To convene, facilitate, and support communities for improved access to mental health care with a focus on Frontier Communities, Justice Involved population/partners, and Provider Shortages.

We will do this by identifying gaps, connecting them to resources, design and develop plans/solutions to address gaps and support the implementation of pilot projects to test solutions.

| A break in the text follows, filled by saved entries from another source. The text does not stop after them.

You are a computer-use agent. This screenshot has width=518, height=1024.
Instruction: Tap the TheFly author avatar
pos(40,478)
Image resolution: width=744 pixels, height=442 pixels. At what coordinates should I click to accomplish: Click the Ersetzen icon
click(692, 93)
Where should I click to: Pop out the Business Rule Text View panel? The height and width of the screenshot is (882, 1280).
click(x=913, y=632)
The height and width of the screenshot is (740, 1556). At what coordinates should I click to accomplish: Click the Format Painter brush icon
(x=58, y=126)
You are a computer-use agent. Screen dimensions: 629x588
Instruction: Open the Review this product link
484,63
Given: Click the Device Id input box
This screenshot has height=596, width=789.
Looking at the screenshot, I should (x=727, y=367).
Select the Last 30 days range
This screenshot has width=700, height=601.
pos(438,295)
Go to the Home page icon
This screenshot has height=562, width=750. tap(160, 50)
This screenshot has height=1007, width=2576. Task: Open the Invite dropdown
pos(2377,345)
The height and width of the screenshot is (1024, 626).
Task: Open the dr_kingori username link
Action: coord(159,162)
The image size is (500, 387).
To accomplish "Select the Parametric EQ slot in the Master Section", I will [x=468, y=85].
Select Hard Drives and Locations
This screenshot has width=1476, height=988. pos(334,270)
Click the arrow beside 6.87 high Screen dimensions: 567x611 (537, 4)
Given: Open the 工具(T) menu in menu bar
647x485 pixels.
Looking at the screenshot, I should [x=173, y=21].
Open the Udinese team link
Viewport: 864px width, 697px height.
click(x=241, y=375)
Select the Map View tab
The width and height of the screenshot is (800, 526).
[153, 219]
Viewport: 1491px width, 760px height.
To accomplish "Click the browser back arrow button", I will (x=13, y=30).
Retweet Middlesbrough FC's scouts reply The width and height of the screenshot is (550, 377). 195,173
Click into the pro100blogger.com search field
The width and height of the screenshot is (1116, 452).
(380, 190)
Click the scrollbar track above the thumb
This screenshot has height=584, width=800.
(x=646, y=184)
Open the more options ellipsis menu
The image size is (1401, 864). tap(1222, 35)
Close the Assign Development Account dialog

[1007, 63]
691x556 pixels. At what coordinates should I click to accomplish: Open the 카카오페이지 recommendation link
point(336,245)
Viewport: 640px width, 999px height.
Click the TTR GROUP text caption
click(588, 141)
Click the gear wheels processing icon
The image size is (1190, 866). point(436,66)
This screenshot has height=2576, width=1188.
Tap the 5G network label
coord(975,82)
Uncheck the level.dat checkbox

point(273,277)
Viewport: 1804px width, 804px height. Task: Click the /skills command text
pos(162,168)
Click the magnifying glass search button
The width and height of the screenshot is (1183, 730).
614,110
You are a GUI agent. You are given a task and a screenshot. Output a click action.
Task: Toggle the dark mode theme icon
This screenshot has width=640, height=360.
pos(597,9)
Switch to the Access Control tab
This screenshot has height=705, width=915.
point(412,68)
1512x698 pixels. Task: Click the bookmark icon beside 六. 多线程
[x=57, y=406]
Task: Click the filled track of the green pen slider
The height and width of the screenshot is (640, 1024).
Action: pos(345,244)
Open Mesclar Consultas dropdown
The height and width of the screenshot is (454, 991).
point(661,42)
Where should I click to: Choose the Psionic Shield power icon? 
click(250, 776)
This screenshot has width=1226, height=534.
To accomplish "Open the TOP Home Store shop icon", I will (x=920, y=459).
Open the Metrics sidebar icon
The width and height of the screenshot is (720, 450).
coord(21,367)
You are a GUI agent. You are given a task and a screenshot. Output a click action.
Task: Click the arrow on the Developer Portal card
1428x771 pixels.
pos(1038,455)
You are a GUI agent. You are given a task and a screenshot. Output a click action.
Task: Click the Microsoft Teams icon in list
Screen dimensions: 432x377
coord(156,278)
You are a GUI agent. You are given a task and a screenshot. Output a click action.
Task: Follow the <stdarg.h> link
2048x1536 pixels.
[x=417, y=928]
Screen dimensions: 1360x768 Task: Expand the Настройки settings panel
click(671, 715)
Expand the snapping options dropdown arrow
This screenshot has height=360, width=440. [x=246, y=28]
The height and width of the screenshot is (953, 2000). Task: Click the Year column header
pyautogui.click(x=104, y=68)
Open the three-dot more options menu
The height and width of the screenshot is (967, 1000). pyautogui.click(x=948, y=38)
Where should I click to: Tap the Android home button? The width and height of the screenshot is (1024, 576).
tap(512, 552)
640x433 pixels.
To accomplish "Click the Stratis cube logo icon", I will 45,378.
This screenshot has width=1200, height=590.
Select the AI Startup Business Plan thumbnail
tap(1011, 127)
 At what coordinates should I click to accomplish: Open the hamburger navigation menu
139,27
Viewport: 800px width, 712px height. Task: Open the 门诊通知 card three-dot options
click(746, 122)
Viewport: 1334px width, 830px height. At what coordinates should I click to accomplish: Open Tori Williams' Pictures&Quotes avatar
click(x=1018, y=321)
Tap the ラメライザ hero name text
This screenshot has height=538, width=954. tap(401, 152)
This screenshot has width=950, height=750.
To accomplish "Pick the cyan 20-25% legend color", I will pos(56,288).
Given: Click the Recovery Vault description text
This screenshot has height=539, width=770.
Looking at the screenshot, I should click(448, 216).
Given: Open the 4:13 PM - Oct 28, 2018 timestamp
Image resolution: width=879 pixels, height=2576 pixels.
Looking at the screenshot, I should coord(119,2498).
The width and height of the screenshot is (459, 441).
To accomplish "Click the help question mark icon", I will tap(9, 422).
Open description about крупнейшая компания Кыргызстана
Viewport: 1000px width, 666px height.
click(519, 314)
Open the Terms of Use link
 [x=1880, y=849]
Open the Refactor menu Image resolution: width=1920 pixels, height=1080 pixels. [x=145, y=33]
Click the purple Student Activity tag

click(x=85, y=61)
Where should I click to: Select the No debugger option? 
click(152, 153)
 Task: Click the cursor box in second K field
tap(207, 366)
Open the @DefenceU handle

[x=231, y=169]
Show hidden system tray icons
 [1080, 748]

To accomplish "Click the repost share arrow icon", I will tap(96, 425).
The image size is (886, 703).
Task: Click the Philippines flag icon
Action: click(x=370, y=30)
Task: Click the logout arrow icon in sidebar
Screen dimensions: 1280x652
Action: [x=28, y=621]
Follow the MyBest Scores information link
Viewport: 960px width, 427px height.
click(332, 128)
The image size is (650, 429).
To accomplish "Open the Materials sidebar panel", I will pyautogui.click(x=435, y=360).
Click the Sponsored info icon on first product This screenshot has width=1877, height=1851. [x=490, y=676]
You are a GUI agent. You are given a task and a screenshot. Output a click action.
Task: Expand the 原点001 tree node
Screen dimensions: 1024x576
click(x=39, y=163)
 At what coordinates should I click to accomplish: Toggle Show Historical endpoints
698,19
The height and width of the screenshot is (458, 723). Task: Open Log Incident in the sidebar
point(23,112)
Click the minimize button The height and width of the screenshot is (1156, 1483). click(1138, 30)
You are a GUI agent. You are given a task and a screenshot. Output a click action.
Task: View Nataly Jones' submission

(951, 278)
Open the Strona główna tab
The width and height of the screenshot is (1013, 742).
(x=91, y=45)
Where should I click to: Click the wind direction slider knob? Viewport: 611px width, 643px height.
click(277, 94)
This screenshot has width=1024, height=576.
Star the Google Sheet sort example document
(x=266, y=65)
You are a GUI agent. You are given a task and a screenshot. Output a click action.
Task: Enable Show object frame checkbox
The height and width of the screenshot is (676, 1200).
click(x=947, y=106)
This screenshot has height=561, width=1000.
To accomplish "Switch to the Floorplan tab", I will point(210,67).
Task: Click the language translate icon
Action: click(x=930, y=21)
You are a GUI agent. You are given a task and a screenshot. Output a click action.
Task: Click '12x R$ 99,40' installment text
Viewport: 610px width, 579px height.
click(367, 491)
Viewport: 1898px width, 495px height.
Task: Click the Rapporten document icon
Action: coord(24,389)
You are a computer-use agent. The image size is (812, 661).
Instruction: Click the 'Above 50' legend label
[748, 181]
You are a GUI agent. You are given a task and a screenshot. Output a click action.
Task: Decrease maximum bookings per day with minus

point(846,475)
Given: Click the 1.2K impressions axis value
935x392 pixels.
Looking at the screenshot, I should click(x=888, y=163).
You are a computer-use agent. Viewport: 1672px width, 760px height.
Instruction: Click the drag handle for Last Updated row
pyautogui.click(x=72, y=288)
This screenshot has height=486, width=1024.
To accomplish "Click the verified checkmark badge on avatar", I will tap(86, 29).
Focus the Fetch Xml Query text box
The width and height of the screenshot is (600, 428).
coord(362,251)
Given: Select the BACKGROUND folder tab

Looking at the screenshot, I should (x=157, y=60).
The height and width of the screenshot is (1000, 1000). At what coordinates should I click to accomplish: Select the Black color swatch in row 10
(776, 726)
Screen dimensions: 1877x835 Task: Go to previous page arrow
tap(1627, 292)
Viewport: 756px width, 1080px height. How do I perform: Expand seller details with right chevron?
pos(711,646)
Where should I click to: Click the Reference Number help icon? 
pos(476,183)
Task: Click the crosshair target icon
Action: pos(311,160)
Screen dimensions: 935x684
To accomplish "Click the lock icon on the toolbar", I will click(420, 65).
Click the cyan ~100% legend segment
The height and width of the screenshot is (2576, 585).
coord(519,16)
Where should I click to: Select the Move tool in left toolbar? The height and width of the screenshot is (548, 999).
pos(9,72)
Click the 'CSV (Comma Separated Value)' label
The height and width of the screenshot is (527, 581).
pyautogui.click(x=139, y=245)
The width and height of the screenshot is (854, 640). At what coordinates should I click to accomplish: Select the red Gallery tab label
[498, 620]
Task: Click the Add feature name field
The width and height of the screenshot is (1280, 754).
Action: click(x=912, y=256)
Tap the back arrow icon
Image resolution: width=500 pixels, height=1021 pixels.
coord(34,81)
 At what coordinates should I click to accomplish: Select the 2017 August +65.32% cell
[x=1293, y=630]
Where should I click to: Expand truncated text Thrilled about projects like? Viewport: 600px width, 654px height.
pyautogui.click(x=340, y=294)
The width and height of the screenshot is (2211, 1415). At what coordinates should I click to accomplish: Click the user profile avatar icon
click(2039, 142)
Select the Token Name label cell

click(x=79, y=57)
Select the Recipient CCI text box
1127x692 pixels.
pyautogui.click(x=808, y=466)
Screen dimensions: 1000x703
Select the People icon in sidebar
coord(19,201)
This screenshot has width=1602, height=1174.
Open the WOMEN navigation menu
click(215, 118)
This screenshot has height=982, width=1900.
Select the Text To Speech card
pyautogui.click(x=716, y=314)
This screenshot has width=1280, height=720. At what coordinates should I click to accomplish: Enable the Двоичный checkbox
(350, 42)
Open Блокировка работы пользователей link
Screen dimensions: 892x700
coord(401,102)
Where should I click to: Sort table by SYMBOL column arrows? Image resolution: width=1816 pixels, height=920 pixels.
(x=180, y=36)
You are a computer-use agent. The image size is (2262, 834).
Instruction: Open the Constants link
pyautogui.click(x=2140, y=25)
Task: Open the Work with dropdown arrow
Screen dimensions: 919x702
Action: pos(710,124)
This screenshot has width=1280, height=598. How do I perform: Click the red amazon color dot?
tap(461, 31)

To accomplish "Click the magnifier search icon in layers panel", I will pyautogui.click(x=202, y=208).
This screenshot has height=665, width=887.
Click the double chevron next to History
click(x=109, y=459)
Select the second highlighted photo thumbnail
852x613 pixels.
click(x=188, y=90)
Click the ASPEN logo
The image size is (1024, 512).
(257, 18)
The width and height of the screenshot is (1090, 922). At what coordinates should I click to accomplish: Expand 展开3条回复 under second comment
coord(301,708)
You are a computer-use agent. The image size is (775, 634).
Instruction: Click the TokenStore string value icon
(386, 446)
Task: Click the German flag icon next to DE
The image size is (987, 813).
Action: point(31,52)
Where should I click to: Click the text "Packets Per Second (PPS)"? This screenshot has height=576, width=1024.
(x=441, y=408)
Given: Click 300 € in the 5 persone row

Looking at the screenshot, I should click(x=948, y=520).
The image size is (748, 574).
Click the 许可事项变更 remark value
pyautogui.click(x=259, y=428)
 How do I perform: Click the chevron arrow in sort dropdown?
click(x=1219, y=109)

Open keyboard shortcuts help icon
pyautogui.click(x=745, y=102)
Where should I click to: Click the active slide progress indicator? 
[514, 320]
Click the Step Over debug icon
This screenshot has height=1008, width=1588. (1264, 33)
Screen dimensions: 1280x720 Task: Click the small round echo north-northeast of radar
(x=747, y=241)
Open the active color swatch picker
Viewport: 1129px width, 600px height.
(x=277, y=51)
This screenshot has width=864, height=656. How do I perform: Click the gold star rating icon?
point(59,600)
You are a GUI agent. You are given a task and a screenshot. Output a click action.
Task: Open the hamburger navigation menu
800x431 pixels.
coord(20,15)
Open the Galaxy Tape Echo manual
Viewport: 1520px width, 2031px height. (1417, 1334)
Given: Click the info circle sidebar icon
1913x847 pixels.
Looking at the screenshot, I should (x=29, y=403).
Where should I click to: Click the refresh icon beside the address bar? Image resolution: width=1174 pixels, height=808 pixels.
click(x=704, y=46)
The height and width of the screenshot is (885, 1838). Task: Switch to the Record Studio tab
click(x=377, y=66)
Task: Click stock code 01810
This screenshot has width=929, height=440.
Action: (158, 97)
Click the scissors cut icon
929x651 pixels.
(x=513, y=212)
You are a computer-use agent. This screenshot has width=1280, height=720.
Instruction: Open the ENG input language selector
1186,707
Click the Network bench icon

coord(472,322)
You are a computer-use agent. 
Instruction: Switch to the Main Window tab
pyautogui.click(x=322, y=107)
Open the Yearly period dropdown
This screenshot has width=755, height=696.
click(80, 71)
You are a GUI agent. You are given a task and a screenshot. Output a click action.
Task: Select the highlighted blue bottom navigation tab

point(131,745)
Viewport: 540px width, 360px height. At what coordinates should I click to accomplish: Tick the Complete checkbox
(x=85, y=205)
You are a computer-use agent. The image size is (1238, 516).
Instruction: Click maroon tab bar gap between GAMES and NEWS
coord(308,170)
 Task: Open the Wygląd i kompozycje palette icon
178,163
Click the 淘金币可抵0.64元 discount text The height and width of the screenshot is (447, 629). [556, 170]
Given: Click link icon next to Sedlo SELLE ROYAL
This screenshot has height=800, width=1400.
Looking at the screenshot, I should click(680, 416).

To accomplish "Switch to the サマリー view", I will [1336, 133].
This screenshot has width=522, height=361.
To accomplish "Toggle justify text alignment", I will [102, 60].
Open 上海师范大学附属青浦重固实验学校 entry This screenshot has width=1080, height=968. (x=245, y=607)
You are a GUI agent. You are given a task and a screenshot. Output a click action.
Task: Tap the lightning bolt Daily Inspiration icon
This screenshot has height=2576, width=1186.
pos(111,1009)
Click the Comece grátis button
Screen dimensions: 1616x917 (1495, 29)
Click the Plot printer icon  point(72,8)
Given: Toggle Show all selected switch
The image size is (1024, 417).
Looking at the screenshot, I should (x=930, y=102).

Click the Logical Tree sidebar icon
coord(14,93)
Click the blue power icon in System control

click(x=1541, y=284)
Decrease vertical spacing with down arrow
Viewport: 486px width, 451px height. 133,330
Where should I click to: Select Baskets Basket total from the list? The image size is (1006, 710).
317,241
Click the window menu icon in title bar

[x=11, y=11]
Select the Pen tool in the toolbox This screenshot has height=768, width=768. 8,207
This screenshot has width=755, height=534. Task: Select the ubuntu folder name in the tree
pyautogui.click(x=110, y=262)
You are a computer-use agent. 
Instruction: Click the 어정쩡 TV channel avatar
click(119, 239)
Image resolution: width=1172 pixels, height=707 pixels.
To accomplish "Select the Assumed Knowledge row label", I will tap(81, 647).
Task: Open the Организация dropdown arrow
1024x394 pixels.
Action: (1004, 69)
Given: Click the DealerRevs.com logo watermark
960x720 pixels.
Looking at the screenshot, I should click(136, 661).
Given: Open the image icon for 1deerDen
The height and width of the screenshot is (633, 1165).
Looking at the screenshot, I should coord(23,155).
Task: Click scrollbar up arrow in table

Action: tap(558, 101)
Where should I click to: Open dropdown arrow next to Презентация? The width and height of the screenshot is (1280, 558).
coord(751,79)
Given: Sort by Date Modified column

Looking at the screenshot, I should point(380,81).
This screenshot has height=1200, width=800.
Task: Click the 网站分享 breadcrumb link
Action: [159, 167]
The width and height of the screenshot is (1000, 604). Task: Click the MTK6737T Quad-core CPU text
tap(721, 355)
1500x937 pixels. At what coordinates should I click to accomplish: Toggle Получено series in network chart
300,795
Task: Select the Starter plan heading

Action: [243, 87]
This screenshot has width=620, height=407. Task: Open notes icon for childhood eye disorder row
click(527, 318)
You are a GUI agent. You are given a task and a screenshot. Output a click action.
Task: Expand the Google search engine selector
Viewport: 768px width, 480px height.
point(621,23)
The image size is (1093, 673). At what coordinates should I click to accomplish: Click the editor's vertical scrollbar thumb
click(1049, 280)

Read about PBHA's Organizational Strategies & Outcomes (aka 2021 PBHA Logic Model). Please check back later for upcoming updates to our Logic Model.

Vision

The PBHA envisions a Texas Panhandle which promotes behavioral health and wellness where all people have access to high-quality behavioral health care when and where they need it.

Values

  • Behavioral health is a critical part of our community’s well-being.
  • Behavioral health is an integral part of our community’s health care.
  • Behavioral health services are welcoming, honoring and accessible.
  • Practitioners provide compassionate, competent, and high-quality services.
  • Healing and recovery provide hope for all.
  • A collective effort to improve the life-cycle of behavioral health care creates a streamlined, efficient system which benefits our entire community.
  • Our life-cycle of care includes reducing stigma and engaging partners by educating and informing the public about behavioral health.
  • The role of the PBHA includes advocacy for policies and practices supporting behavioral health care.

Areas of Focus

As PBHA evolves to meet our region’s needs, we are focused on three key areas:

  • Frontier Communities – Engaging rural communities to enhance their capacity to address their own unique needs around community wellness and access.
  • Justice-Involved Populations – Working with the justice system to improve care for those with mental health and substance use disorder issues.
  • Provider Shortages – Attracting and retaining mental health professionals throughout the region.

Guiding Principles:

  • Peer Voice & Choice: Intentionally elicit the individual’s voice, choice and preferences, then prioritize this input throughout our work.
  • Mindset of the Whole: Act as part of collective effort, rather than representative of a constituency.
  • Sustainability: Think of place-based solutions.
  • Collaboration: Work together to advocate and promote policies, values, and norms that are supportive of whole health and wellness.
  • Outcome-based: Develop goals and strategies, link to observable indicators and metrics of success, monitor in terms of these indicators and plan revisions accordingly.
  • Culture Building: Cultivate can-do narratives in our organization and the community.
  • Environment of Trust: Respect confidentiality; if sensitive matters are shared, they stay in the room.